*** Block opens ***

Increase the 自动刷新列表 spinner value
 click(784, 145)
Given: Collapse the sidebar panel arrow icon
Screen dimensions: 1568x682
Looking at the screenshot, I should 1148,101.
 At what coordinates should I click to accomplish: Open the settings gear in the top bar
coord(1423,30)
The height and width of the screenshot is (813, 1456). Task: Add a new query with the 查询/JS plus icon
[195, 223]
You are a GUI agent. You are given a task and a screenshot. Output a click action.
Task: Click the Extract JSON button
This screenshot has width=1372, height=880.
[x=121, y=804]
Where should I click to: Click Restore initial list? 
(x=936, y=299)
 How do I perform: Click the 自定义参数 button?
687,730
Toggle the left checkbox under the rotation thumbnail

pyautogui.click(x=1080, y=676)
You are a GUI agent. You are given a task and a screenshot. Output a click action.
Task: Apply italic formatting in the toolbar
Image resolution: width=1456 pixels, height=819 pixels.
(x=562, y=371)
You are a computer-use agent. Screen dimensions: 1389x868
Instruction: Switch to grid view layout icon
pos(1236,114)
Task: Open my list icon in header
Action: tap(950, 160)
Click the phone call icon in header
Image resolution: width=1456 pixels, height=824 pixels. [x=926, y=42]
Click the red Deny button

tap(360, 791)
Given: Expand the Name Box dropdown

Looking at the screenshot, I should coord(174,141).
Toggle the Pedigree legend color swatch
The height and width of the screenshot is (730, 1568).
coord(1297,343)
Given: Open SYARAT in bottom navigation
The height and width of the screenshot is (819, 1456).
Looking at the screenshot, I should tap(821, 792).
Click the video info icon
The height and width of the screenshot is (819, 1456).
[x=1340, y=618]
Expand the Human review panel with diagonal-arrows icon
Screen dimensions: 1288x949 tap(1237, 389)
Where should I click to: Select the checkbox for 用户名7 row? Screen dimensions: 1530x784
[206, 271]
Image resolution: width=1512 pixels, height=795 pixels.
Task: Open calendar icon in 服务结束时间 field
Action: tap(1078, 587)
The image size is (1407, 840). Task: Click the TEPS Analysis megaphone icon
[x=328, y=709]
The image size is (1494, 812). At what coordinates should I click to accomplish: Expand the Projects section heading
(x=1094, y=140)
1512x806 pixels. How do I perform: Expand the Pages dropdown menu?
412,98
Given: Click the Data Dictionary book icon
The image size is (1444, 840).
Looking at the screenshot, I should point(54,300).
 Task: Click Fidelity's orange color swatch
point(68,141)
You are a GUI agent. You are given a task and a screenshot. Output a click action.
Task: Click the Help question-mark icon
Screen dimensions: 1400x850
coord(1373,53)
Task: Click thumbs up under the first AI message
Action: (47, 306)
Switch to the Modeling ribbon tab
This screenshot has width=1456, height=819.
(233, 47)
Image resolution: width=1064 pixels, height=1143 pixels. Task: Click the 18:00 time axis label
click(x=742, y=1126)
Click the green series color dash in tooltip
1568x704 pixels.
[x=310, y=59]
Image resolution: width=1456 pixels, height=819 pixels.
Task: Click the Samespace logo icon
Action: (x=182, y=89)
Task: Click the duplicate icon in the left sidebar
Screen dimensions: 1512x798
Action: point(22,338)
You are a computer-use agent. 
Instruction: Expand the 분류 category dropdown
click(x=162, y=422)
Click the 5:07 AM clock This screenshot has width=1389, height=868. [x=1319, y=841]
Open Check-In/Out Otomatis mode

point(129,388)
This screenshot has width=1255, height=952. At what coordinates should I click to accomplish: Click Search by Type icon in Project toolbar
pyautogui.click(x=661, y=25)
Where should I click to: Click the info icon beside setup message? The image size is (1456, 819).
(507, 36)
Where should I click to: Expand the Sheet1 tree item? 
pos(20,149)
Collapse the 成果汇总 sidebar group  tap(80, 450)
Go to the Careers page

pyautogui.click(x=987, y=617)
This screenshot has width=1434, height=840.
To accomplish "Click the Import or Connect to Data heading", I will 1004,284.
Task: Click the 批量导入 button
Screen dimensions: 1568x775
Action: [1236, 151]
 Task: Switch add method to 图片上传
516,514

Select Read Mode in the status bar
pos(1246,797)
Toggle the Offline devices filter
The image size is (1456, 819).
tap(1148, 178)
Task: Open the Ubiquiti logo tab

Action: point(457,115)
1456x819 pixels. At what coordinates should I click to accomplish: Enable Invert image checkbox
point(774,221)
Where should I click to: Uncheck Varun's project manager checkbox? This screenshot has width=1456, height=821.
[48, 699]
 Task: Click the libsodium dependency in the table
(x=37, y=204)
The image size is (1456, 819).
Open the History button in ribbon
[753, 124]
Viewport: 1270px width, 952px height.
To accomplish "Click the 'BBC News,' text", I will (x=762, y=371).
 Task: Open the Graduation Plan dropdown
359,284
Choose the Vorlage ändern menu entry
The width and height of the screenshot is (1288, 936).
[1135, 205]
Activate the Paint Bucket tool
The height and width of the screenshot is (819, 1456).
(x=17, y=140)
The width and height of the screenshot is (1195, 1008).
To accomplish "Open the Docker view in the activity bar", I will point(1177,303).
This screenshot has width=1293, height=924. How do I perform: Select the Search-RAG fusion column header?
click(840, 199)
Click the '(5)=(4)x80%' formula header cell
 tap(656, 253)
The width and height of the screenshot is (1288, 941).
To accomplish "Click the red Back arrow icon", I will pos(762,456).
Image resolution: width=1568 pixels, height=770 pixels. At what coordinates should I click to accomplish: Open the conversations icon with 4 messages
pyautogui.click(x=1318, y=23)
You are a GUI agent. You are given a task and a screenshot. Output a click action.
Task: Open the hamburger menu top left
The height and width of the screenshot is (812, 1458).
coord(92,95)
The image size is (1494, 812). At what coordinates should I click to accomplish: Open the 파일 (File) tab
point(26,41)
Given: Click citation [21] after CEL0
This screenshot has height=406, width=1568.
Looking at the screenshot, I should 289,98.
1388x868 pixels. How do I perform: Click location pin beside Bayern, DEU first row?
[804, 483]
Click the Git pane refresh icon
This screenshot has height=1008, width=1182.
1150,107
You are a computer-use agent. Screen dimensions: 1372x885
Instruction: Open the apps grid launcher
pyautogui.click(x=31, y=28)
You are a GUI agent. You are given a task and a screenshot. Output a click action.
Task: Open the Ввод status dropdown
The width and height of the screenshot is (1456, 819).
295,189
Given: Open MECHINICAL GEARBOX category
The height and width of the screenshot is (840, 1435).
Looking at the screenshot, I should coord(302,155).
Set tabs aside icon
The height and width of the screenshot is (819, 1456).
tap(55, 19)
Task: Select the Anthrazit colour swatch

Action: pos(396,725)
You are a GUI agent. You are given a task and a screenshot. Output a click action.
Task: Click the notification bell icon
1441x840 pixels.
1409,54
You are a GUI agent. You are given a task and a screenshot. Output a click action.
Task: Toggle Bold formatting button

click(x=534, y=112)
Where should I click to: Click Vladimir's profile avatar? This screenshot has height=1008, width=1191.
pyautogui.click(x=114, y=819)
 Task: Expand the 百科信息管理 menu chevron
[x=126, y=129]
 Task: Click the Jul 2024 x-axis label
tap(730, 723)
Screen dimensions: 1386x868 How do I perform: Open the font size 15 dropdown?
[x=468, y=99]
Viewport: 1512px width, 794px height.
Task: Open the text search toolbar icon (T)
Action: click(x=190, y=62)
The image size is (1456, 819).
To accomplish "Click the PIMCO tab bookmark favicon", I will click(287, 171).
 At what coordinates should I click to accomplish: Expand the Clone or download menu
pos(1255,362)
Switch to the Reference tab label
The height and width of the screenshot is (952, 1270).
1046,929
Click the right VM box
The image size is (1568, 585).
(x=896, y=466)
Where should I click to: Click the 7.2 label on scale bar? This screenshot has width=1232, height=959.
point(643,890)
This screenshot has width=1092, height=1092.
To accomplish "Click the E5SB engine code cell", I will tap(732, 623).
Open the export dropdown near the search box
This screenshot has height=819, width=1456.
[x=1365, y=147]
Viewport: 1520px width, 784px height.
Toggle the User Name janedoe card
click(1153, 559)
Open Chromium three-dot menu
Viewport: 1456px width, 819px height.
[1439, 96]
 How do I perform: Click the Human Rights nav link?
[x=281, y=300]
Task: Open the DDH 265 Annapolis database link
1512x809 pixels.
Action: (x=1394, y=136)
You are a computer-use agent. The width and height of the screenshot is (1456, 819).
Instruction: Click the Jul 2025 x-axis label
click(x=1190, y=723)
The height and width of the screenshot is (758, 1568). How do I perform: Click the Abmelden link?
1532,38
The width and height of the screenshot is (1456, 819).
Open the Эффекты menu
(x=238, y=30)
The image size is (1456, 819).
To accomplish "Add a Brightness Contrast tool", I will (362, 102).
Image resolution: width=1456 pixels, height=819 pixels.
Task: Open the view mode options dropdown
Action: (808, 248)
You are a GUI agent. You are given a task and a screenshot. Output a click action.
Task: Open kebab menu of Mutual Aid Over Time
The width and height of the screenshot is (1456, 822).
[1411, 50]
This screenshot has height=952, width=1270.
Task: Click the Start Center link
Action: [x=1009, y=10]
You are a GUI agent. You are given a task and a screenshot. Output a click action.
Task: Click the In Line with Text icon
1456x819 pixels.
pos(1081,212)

*** Block closes ***

#### Exercise
Copy all lines from the entries that contain the word "Collapse".

#### Output of the task
Given: Collapse the sidebar panel arrow icon
Collapse the 成果汇总 sidebar group  tap(80, 450)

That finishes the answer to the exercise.